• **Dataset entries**
- Opening Delimiter -
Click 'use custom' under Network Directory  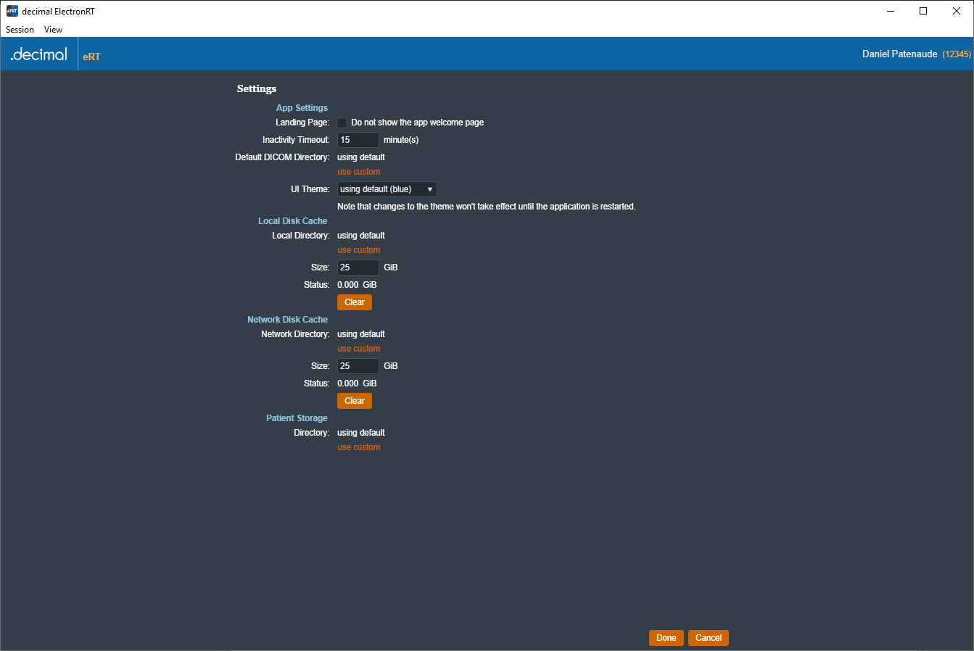coord(358,349)
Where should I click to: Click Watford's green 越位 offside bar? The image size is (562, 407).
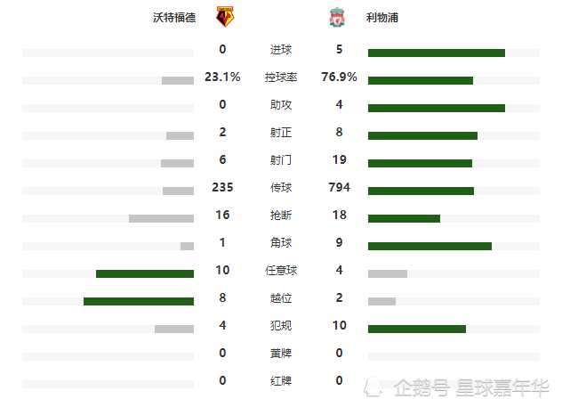tap(139, 302)
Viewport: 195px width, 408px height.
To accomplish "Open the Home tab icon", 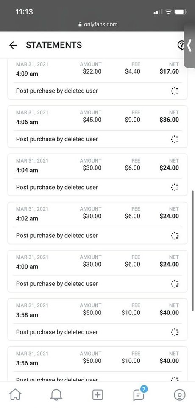I will point(16,395).
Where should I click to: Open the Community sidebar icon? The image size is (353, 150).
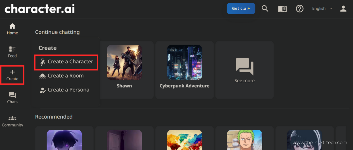click(12, 121)
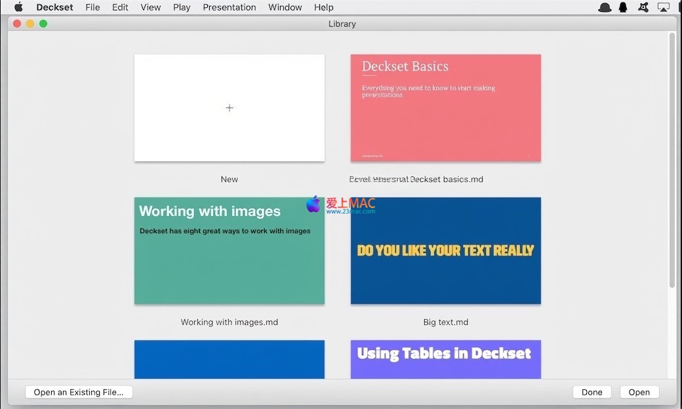Click the green full-screen window button
The width and height of the screenshot is (682, 409).
pyautogui.click(x=43, y=24)
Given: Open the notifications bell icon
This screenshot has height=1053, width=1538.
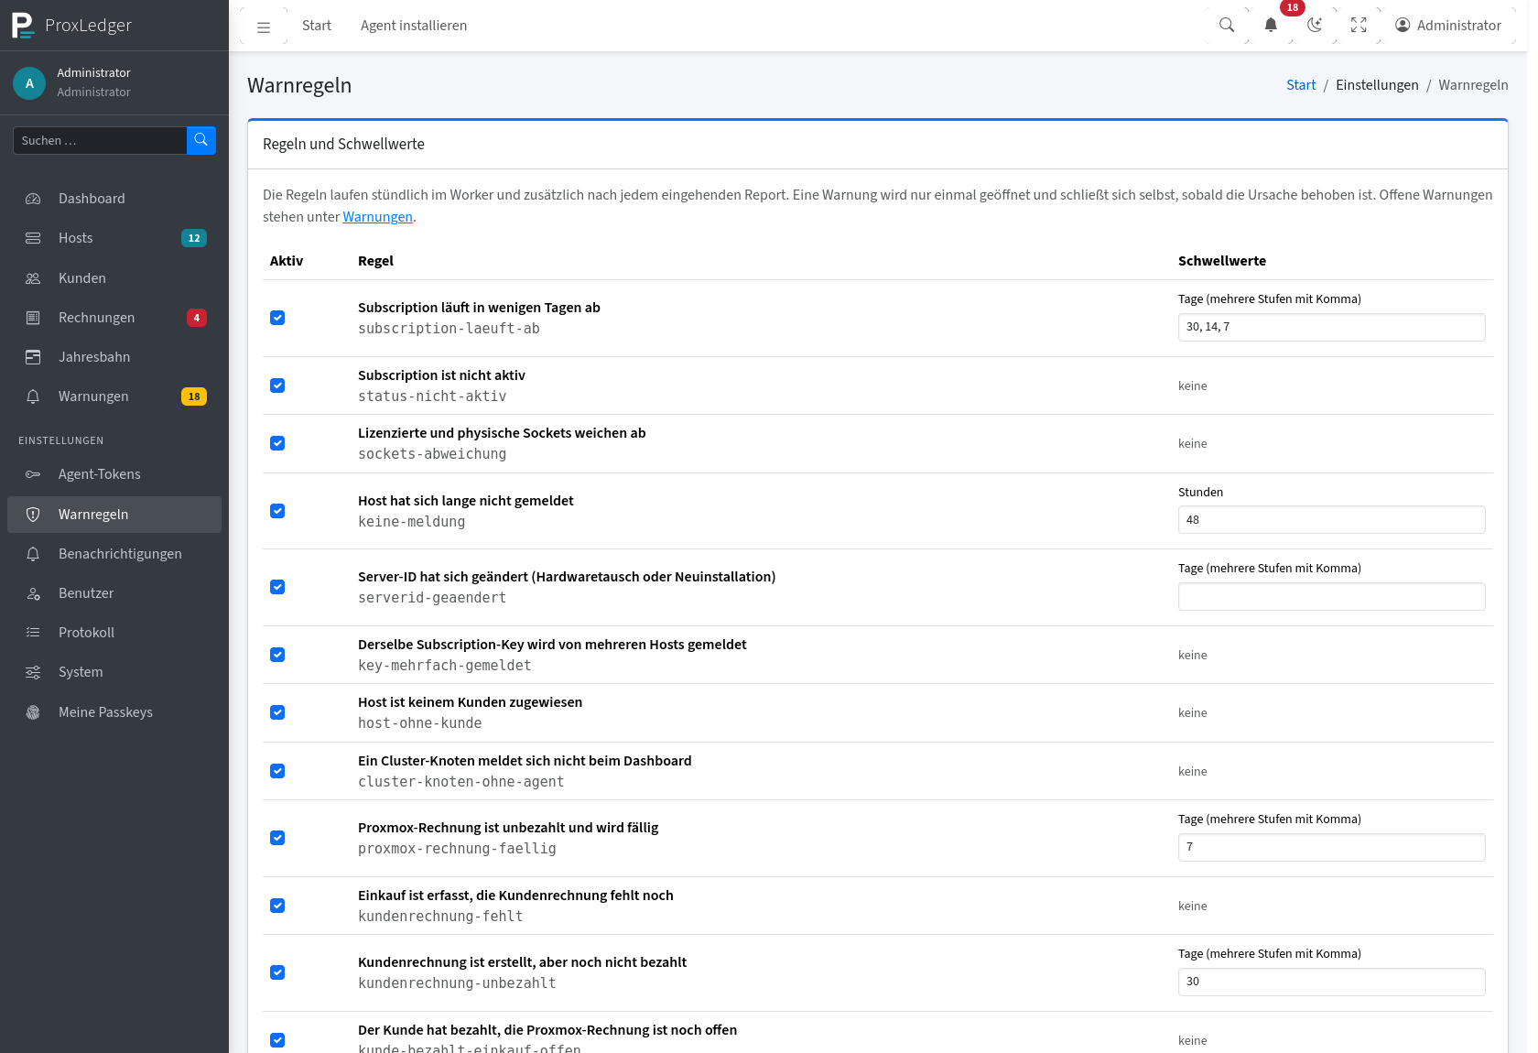Looking at the screenshot, I should (1271, 26).
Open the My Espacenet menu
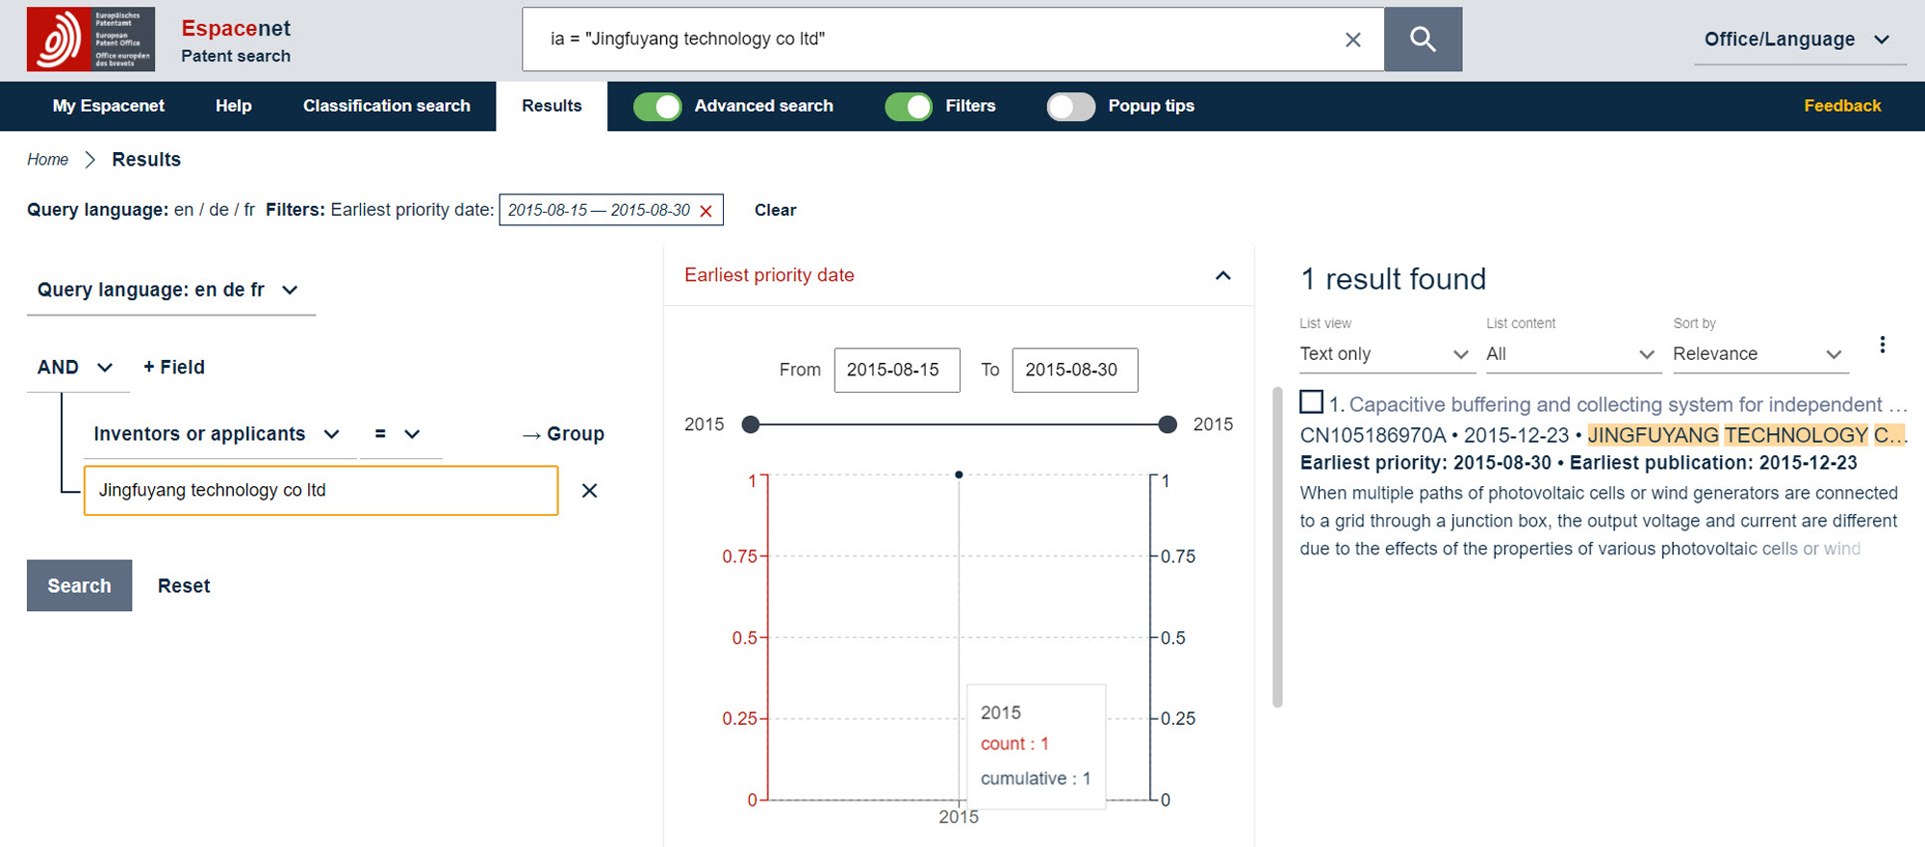The width and height of the screenshot is (1925, 847). click(108, 106)
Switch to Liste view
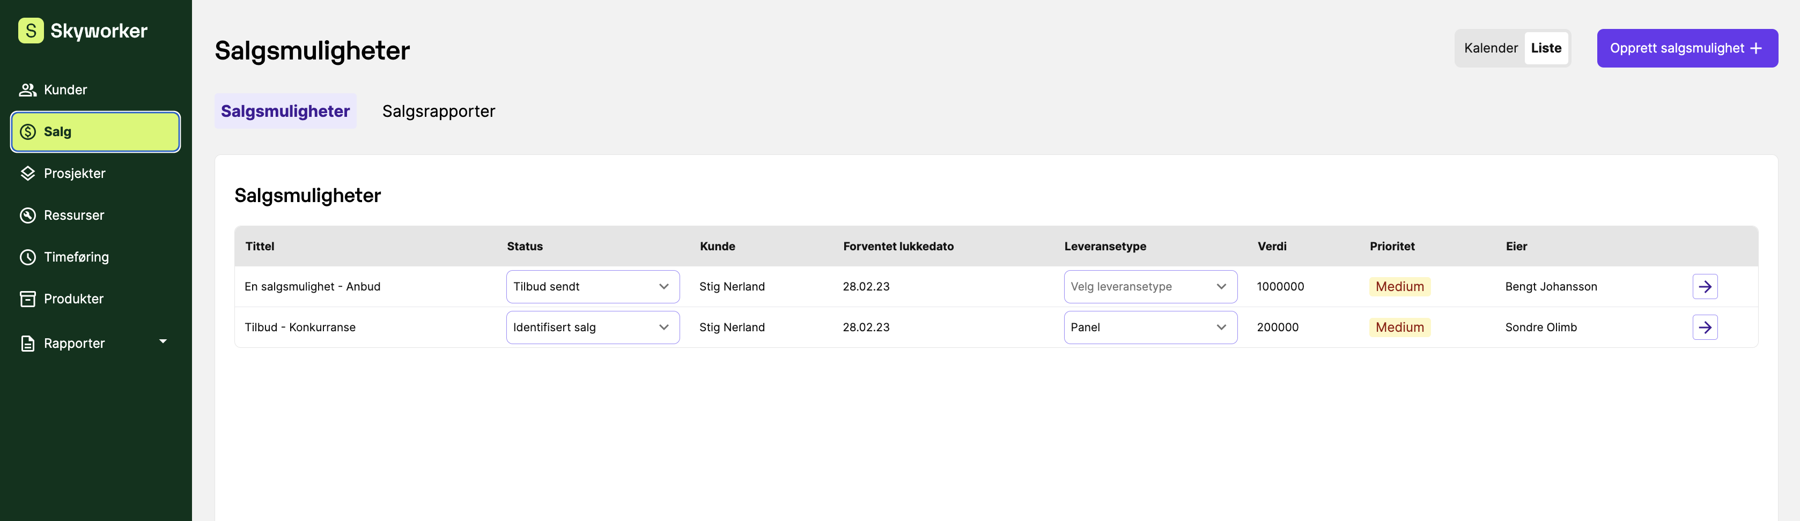This screenshot has height=521, width=1800. pos(1546,48)
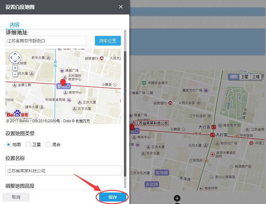
Task: Click the 位置名称 name input field
Action: (x=63, y=171)
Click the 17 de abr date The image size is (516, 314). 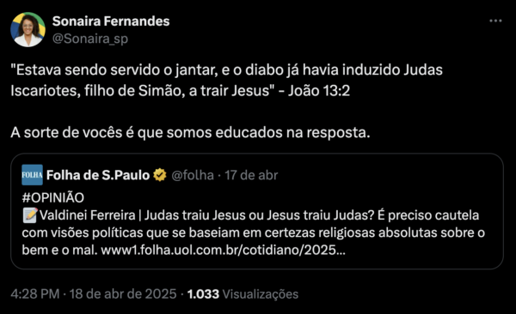pos(251,175)
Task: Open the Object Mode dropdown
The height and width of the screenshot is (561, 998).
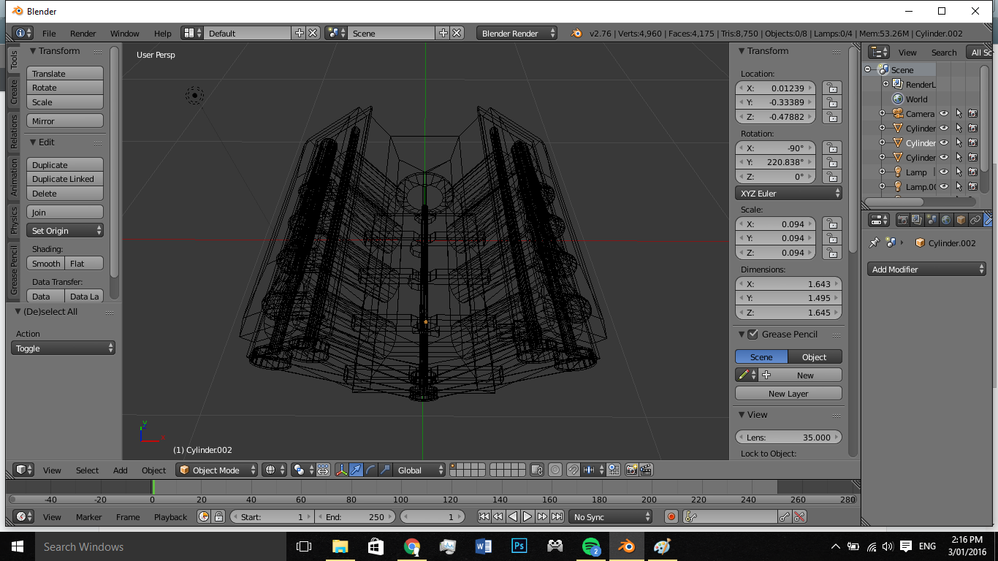Action: click(218, 470)
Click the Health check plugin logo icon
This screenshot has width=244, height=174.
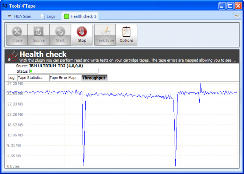pos(13,56)
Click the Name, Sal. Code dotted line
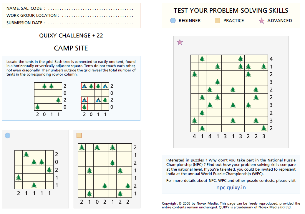 click(91, 9)
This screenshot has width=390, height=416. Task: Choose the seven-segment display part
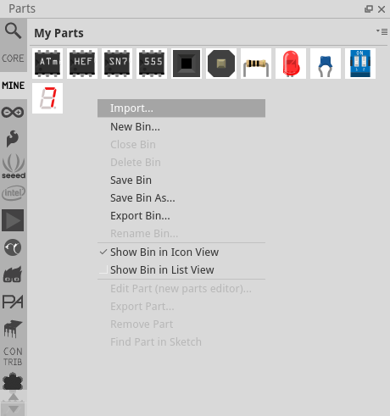pos(47,98)
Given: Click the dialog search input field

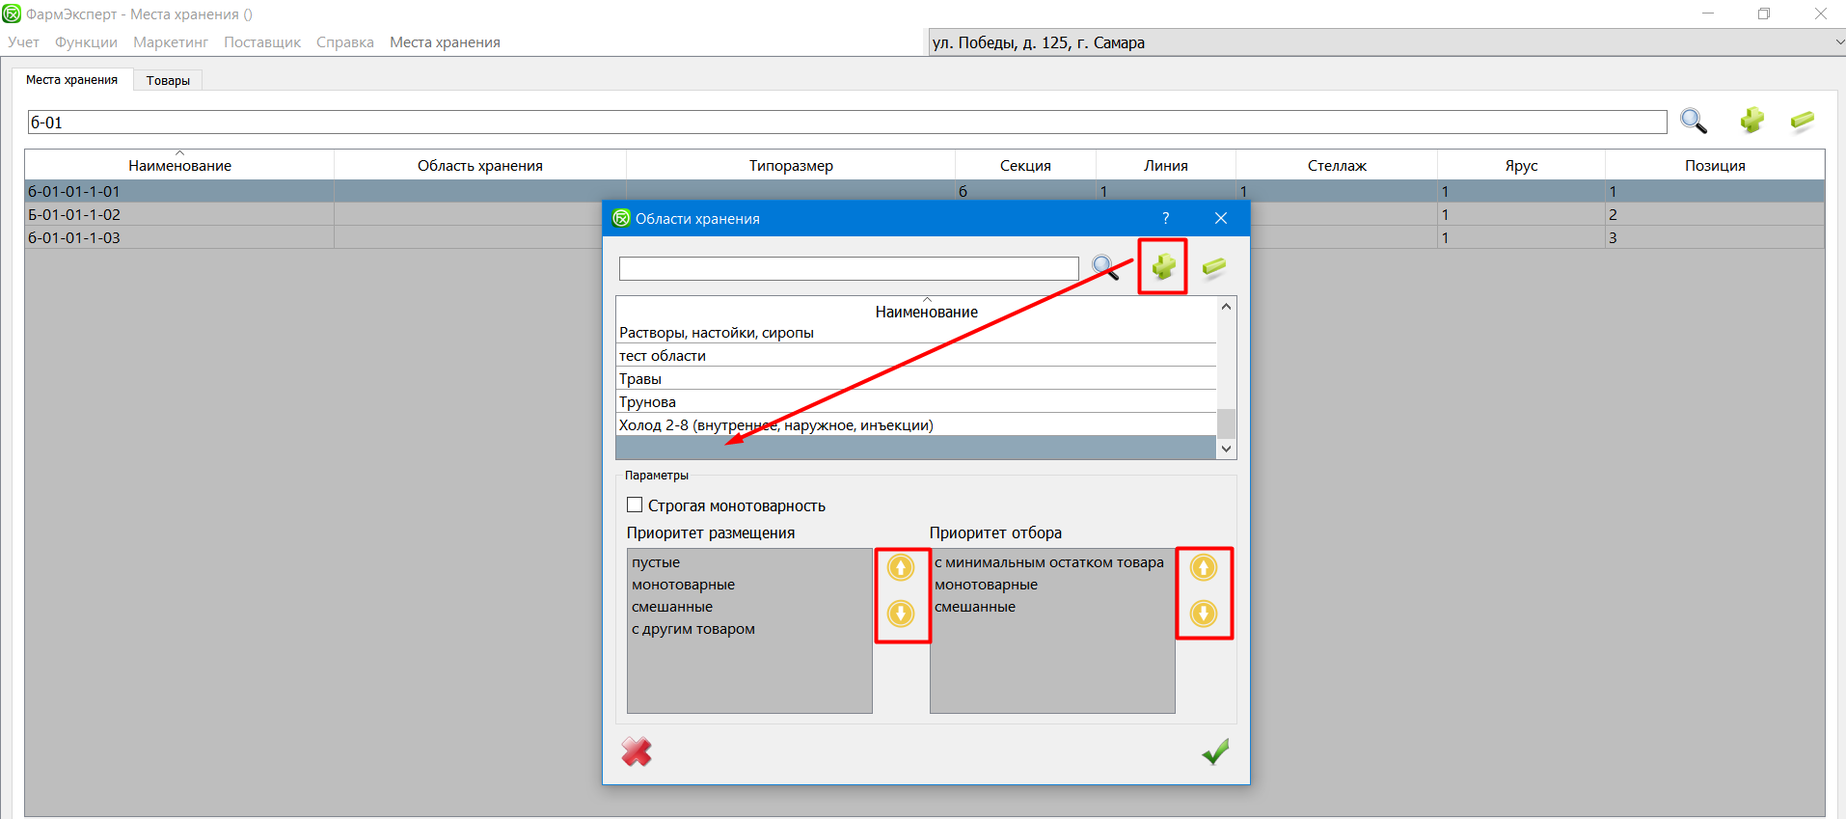Looking at the screenshot, I should click(849, 268).
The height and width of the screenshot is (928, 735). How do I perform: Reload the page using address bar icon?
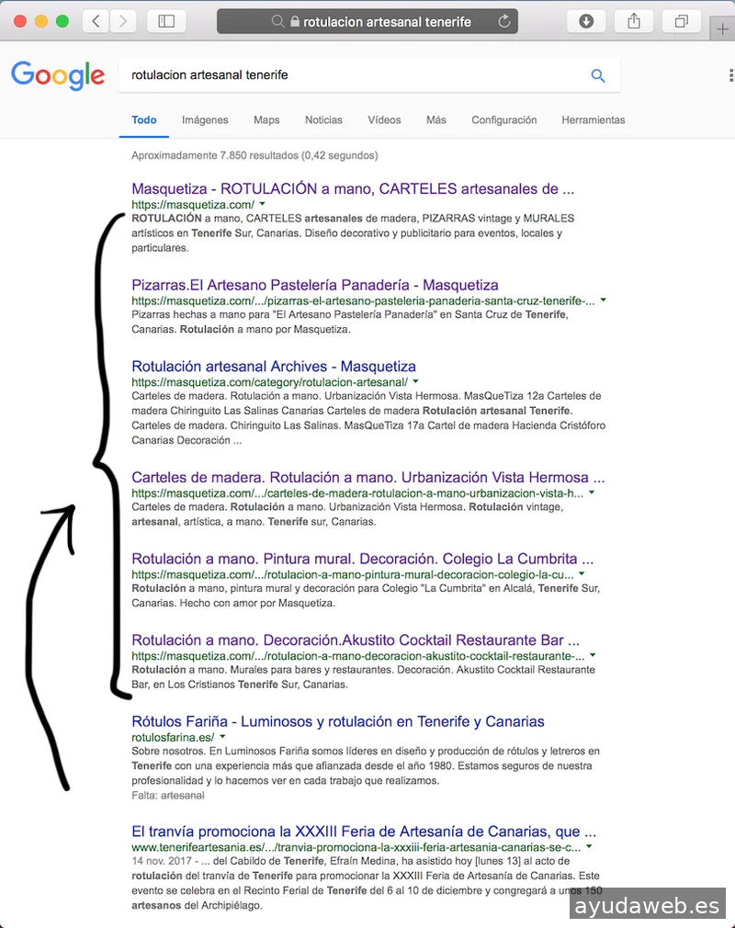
- Closing Delimiter -
• **Work instruction**
All lines from the line with "Click the Health check plugin logo icon" through the final line of the data, both included, are to be repeated exactly; no other lines and no pictures.

• **Task result**
Click the Health check plugin logo icon
This screenshot has width=244, height=174.
pos(13,56)
Click the Name, Sal. Code dotted line
 click(91, 9)
This screenshot has width=390, height=416. Task: Choose the seven-segment display part
pos(47,98)
Given: Click the dialog search input field

Looking at the screenshot, I should click(849, 268).
The height and width of the screenshot is (928, 735). How do I perform: Reload the page using address bar icon?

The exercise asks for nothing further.